** Opening Data to process block **

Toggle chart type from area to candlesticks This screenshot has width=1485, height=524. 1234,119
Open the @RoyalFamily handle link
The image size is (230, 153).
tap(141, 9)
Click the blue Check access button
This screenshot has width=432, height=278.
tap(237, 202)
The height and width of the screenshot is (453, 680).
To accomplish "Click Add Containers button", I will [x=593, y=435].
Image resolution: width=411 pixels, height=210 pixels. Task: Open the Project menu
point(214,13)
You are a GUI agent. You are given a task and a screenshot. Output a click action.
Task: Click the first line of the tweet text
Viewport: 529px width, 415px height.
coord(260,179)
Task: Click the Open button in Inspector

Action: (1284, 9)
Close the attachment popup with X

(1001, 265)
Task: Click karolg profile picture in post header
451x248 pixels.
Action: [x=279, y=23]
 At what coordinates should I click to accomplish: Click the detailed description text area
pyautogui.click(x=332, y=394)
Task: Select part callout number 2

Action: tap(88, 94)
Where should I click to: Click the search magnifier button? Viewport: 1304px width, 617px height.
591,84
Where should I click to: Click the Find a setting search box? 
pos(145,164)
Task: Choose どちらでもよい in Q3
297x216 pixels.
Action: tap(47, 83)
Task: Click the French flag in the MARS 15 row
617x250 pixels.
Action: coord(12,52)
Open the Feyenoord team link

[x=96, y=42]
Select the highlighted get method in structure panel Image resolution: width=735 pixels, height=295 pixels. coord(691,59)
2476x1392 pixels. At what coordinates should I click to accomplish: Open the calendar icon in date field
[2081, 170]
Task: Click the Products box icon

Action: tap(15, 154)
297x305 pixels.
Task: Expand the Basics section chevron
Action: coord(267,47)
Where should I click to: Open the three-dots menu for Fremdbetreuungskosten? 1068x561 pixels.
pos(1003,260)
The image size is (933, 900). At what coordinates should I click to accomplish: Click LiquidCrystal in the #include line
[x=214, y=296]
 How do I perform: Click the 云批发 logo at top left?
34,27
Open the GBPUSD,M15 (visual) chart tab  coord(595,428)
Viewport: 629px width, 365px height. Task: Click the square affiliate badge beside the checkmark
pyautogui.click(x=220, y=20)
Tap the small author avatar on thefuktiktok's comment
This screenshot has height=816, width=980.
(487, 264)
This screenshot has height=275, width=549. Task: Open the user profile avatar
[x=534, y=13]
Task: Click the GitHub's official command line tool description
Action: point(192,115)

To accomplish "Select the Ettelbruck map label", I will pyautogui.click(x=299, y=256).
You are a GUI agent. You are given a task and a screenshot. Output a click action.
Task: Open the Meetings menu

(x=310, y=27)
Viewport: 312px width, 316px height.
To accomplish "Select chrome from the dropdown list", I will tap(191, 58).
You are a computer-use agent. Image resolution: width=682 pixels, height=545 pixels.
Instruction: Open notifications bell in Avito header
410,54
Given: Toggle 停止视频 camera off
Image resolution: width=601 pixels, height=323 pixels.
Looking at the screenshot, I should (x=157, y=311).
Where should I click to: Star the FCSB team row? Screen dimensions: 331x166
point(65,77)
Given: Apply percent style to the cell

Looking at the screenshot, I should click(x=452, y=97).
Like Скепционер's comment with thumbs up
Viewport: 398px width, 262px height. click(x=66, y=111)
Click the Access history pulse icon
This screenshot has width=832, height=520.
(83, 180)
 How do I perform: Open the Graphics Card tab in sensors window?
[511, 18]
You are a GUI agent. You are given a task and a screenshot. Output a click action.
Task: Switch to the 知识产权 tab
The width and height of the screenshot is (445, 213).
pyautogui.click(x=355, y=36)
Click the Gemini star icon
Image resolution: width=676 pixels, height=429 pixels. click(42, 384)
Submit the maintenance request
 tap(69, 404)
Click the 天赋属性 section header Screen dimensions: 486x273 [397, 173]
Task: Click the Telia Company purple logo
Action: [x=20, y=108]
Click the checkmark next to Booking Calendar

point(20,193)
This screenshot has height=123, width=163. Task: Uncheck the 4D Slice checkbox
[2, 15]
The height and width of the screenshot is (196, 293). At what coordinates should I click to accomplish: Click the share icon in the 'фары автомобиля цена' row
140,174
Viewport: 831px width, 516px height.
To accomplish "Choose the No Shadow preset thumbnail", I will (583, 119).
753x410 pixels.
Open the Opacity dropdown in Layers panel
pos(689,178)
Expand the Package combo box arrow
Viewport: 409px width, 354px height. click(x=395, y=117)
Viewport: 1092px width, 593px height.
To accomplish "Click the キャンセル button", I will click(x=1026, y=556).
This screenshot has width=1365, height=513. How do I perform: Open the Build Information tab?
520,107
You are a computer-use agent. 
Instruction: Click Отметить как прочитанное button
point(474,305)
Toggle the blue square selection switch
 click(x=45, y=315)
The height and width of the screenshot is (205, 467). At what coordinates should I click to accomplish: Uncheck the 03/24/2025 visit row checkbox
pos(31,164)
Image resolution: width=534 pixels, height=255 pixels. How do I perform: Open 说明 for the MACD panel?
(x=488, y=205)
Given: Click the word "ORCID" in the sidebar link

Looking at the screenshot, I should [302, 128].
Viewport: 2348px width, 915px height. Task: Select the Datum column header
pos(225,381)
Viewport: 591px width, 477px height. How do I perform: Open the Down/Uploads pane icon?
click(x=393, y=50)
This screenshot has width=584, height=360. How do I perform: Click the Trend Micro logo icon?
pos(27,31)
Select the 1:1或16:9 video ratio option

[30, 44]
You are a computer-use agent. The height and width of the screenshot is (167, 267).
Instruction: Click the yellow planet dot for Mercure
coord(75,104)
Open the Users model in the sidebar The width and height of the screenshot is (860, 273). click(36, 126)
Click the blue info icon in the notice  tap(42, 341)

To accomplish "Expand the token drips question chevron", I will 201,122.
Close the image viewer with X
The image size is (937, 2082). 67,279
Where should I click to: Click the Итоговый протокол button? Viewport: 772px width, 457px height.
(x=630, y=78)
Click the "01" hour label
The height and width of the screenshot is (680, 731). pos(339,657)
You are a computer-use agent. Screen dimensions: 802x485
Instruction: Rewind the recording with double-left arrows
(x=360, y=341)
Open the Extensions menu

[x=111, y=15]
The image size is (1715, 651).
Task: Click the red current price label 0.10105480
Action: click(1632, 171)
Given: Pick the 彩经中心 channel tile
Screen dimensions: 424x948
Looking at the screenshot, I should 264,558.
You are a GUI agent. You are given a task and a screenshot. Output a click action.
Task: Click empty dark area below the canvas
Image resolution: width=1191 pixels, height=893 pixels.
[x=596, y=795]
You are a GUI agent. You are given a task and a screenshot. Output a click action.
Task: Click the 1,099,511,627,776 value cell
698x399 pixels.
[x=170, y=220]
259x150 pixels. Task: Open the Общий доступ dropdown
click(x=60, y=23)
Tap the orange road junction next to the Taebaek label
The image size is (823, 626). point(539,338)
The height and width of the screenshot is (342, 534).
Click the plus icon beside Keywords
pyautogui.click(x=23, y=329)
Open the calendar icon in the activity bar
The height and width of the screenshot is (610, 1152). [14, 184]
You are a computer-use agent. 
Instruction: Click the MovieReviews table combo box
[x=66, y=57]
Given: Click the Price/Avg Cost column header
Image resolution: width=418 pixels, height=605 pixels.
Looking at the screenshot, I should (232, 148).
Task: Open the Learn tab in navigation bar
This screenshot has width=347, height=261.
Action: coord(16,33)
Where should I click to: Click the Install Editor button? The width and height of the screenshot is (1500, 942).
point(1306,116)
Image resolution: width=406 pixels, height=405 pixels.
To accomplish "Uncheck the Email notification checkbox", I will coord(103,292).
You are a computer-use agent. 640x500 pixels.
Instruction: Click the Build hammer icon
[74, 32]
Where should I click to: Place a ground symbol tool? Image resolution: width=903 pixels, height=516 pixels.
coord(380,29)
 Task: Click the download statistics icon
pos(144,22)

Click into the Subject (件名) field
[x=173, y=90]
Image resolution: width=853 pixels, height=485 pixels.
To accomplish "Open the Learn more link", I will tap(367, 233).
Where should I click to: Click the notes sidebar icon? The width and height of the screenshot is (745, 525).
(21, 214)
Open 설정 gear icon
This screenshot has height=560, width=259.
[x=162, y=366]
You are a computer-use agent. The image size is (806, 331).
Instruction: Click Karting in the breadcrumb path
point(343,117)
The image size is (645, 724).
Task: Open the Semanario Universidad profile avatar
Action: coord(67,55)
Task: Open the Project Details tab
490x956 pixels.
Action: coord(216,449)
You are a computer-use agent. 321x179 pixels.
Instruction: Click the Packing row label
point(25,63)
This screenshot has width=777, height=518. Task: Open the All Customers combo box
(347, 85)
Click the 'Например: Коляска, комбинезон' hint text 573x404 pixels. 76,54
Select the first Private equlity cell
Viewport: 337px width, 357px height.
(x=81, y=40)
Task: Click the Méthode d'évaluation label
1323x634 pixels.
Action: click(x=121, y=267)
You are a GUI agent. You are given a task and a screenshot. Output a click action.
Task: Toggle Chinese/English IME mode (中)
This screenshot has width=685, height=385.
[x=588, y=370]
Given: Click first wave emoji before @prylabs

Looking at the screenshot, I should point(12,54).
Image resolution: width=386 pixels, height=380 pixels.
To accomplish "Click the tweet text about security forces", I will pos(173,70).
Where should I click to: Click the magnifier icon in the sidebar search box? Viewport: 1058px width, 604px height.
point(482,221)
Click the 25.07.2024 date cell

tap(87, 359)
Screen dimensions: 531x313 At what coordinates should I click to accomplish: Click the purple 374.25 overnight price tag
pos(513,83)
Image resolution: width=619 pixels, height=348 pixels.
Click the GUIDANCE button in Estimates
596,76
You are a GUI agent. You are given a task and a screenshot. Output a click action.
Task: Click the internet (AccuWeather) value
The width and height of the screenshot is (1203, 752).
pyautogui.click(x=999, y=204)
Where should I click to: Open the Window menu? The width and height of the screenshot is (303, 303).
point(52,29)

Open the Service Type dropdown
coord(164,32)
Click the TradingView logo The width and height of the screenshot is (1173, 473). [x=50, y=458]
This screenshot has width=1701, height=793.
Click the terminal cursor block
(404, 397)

** Closing Data to process block **

Exercise brief:
Out of the data above, return each line where the word "Choose" can be found.

Result of this exercise:
Task: Choose どちらでもよい in Q3
To accomplish "Choose the No Shadow preset thumbnail", I will (583, 119).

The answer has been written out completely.